Another approach to treatment of small areas of vitiligo
is the use of topical creams. These include corticosteroid
creams or the topical immunomodulator, tacrolimus. Using medium and
high strength topical corticosteroids for 1-4 months has been found
to be the most effective and safest therapy for localized vitiligo.
Steroid injections have also been used for the treatment
of vitiligo. Steroids can be used twice daily for limited periods of
time. Repigmentation of the vitiliginous area with topical corticosteroids
is most likely to occur on hair bearing areas of the skin. However,
corticosteroids should not be used for long periods of time, since they
may lead to thinning of the skin, growth of blood vessels, and rashes.
The non-steroid containing ointment, tacrolimus has been demonstrated to be an effective alternative treatment to topical steroids.
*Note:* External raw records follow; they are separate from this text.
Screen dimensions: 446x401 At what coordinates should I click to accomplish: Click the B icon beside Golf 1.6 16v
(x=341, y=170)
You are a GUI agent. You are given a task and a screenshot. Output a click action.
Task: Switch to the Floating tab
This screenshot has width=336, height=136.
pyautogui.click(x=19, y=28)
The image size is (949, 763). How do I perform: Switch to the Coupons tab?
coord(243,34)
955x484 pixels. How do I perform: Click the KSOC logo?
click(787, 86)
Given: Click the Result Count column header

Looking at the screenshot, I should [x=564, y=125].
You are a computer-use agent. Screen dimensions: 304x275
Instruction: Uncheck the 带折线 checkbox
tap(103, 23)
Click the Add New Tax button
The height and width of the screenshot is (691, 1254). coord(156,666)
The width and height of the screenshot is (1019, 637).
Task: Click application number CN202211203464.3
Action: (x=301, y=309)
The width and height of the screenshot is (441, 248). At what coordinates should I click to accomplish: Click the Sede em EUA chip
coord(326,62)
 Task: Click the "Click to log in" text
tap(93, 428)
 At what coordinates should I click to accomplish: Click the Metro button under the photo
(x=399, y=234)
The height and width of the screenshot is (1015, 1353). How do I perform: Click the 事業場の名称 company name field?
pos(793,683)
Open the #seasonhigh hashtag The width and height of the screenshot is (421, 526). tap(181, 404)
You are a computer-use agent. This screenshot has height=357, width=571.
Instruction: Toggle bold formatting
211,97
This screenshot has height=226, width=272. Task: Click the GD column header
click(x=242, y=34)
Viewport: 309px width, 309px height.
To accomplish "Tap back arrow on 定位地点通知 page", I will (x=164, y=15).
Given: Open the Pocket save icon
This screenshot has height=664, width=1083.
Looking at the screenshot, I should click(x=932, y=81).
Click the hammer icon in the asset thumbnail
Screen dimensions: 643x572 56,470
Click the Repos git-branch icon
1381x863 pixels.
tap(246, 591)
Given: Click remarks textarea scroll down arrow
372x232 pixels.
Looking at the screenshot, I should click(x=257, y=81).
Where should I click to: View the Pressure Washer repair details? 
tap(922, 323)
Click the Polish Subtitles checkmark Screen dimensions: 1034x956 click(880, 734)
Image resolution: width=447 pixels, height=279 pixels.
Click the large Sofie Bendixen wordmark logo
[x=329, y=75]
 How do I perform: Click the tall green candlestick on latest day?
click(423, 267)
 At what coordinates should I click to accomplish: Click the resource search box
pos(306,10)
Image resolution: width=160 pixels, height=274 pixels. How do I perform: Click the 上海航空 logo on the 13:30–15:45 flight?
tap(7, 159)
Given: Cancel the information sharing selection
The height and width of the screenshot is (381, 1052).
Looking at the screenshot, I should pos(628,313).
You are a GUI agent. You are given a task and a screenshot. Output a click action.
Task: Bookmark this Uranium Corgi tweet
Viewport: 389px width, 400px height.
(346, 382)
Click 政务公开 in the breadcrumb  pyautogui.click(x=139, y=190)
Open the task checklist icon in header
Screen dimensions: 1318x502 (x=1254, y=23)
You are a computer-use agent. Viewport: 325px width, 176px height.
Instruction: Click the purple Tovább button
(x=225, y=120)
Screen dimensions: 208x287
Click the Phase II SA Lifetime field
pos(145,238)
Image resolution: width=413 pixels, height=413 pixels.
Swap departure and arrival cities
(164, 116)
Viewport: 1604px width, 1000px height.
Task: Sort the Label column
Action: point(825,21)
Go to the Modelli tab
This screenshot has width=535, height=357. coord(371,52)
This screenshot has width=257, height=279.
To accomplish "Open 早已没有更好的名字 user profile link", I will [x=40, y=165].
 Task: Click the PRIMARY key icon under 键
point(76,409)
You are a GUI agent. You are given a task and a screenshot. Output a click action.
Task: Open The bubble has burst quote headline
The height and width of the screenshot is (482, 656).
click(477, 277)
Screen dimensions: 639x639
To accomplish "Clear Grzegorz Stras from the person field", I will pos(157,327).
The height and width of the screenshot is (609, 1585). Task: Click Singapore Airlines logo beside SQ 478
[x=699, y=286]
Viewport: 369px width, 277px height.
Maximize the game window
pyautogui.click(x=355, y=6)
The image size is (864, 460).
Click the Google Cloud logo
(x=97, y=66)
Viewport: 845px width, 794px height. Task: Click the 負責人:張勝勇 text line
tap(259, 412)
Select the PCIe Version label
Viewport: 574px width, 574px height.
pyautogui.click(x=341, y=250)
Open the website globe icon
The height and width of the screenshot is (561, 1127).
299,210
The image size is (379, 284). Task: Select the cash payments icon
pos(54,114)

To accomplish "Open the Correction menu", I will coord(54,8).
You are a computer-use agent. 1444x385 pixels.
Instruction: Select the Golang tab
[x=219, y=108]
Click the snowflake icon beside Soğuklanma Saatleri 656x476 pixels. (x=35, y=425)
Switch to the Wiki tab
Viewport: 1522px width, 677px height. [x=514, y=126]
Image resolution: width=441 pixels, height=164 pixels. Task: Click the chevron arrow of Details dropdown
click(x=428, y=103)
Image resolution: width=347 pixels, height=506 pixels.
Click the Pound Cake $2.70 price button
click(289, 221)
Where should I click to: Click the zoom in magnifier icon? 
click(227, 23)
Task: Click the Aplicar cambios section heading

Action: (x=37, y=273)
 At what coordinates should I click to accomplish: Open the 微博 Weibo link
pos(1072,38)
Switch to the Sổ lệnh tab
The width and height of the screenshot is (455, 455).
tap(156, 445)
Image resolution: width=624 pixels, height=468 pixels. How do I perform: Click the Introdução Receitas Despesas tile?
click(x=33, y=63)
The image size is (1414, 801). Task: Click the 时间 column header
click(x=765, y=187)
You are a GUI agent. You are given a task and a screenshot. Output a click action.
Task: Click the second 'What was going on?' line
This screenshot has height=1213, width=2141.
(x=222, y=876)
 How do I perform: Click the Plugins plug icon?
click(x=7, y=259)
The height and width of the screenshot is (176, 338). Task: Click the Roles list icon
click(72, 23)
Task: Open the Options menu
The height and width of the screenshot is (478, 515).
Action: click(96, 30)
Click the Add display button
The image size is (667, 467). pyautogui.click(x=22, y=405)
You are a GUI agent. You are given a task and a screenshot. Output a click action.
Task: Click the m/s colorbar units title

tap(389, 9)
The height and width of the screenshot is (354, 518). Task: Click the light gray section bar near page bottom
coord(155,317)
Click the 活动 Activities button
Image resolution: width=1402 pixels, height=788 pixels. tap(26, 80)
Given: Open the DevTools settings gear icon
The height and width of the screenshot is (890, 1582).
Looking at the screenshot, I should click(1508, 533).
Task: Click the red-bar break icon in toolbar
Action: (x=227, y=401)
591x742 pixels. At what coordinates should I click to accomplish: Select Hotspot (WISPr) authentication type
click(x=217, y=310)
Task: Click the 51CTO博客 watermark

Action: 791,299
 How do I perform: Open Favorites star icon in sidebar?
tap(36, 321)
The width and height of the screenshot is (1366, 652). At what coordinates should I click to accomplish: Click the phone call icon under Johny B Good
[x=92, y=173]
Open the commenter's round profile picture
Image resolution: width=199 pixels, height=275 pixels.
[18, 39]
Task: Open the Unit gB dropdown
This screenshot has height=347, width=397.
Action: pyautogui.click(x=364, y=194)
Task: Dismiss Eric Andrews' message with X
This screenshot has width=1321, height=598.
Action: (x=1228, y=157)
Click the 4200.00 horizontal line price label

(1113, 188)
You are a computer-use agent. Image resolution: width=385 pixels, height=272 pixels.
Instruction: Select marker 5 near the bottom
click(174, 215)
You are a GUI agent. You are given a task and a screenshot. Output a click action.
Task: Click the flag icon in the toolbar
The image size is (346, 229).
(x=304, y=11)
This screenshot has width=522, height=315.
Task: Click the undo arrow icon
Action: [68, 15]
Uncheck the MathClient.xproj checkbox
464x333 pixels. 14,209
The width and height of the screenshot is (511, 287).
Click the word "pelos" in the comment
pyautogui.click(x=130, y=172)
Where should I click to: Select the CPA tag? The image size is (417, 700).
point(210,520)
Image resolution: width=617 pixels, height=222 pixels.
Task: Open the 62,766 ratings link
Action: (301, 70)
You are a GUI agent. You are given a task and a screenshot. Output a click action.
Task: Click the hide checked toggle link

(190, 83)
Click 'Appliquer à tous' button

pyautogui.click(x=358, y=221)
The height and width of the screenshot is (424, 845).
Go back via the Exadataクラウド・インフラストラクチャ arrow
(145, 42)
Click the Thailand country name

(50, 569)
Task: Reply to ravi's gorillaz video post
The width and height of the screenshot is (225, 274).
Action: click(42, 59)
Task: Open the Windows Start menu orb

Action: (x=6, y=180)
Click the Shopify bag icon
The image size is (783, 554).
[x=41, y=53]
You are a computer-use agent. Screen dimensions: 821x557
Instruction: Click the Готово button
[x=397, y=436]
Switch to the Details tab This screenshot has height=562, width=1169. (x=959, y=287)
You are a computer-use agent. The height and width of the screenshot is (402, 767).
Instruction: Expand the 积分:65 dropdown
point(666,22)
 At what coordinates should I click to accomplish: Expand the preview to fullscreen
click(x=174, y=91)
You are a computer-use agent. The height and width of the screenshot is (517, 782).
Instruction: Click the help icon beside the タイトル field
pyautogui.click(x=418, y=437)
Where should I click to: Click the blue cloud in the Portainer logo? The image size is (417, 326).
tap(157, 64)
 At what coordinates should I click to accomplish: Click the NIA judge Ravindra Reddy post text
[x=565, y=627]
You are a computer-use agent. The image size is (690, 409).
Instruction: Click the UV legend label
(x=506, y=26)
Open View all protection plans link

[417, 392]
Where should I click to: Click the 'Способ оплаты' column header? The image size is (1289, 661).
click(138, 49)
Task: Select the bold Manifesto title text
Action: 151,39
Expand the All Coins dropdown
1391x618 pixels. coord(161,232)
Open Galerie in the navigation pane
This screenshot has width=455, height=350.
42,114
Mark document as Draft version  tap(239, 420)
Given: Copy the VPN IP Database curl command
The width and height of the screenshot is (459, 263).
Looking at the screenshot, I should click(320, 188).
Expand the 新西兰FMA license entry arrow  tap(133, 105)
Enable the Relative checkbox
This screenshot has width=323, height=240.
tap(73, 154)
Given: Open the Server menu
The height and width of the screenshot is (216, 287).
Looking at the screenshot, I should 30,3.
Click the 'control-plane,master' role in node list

In children treated twice daily for three months, at least partial response was noted on the head and neck area in 89%, and on the trunk and extremities in 63%. In adults, one study demonstrated that 17 of 19 subjects (89%) achieved varying levels of repigmentation with topical tacrolimus, with 68% having greater than 75% repigmentation of face and/or neck lesions.
Phototherapy
(ultraviolet light) has been used successfully in the treatment of vitiligo.
There are two primary types of light treatments available 1) ultraviolet
B (UV-B) and 2) PUVA therapy, ultraviolet A (UV-A) combined with the
chemical psoralen, either in pill form or topicallyapplied.
The theory behind ultraviolet light therapy is that the light, as well as the psoralen, stimulate the melanocytes in the hair follicle to repigment the skin. Repigmentation often begins as small brown dots of pigmentation around the follicle that then spread to fill in the patch.
Ultraviolet light therapy is a slow process, however, requiring treatment over 12 to 24 months. PUVA therapy is associated with a variety of side effects. Narrow-band UVB is a new alternative to PUVA without the side effects associated with PUVA. In one study, the highest success rates for repigmentation of vitiligo were achieved with narrowband UV-B (63%), broadband UV-B (57%), and oral PUVA therapy (51%). The areas that responded most favorably with PUVA were the face and trunk.
Vitiligo has been treated using a 308-nm xenon-chloride
excimer laser. Patches were treated 3 times a week
for a maximum of 12 treatments. Some repigmentation occurred in 57%
- 82% of the treated patches, in one study.
Surgical treatment of vitiligo with
grafts is another treatment. Minigrafts or suction-blister grafts of
skin taken from an area of normal skin pigmentation are placed in the
vitiliginous patch. The area then slowly repigments over a 3 to 6 month
period of time. Melanocyte transplantation is another technique that
has the potential to treat large areas of vitiligo but is not widely
available.
If the patches of vitiligo are widespread and there
are only a few remaining areas of normal brown skin tone, depigmentation
of the remaining pigmented areas is sometimes considered. However, the
bleaching is permanent and it is achieved with the cream, monobenzylether
of hydroquinone.
Bottm Line
Although vitiligo does not occur more often in individuals with brown skin as compared to those with white skin, it clearly can be more devastating psychologically. There are several very good treatments available for vitiligo and new research offers the hope of even more effective treatments in the future.